Getting ASCII equivalent of UNICODE string
I would like to get a matching ASCII (7bit) string for a UNICODE string.
Example: I would like to have "Lÿdia" transformed into "Lydia".
I'm aware that this would be a good guess at best and irreversible. However, I only have ASCII and I have to fit UNICODE in there the best looking way possible.
I tried narrowing and widening it again with the classic locale which is what I need in the end, but it doesn't do any transformations for characters unknown, it just replaces them with blanks.

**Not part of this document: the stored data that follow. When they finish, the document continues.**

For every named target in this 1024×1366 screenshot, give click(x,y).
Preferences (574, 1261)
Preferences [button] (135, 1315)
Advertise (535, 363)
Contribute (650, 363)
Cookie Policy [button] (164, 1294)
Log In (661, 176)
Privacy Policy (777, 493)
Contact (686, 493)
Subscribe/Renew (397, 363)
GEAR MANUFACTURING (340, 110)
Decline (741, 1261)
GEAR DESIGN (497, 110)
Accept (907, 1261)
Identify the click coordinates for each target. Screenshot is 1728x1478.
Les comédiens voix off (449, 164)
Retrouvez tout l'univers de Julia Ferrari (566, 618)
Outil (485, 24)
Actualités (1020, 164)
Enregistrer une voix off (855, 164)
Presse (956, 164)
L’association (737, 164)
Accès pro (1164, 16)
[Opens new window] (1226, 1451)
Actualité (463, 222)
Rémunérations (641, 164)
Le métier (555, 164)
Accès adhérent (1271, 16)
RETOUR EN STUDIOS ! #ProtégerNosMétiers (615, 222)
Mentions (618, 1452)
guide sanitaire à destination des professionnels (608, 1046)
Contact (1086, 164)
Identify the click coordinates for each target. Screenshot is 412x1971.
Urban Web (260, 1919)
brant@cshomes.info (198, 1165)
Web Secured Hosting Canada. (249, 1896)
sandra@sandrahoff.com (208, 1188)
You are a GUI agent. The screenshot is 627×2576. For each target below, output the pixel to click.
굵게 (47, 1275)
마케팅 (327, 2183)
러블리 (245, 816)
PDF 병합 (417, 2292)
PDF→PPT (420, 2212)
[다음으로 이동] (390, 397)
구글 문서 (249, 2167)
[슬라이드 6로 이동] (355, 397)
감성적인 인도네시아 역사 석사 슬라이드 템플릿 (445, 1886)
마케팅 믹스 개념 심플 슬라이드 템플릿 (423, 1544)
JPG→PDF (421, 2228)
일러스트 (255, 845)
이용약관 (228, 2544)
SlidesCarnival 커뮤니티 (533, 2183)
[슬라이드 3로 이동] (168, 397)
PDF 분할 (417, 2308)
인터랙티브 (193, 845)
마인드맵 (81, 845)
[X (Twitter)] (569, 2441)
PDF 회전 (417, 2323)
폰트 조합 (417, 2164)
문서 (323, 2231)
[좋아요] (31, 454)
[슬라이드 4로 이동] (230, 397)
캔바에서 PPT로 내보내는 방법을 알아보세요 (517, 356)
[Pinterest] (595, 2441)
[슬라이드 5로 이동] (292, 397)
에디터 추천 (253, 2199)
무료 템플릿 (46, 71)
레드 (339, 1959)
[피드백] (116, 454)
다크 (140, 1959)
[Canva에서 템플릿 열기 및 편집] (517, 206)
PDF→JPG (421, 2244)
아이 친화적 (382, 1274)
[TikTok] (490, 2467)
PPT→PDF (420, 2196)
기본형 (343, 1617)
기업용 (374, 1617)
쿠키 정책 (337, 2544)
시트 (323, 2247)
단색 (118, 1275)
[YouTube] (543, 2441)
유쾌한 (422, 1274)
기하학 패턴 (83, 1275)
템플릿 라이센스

No surprise really. Is there any way to transform those characters, or do I have to create a huge lookup table wchar_t to char myself ?
Code:
#include <string>
#include <locale>
#include <iostream>
std::wstring widen( const std::string& s, const std::locale& loc = std::locale() )
{
std::wstring out;
out.reserve( s.size() );
const std::ctype<wchar_t>& f = std::use_facet<std::ctype<wchar_t> >(loc);
for( std::string::size_type i = 0 ; i < s.size() ; ++i )
{
out.push_back( f.widen( s[i] ) );
}
return out;
}
std::string narrow( const std::wstring& s, const std::locale& loc = std::locale() )
{
std::string out;
out.reserve( s.size() );
const std::ctype<wchar_t>& f = std::use_facet<std::ctype<wchar_t> >(loc);
for( std::wstring::size_type i = 0 ; i < s.size() ; ++i )
{
out.push_back( f.narrow( s[i] ) );
}
return out;
}
std::wstring asciify( const std::wstring& text )
{
std::string norm = narrow( text, std::locale::classic() );
return widen( norm, std::locale::classic() );
}
int main()
{
std::wstring s = L"Lÿdia";
std::wcout << asciify( s ) << std::endl;
system( "pause" );
return 0;
}
The solution doesn't have to be standard C++ only, MFC would be ok, too. But stl would be cool. And no, I don't have boost.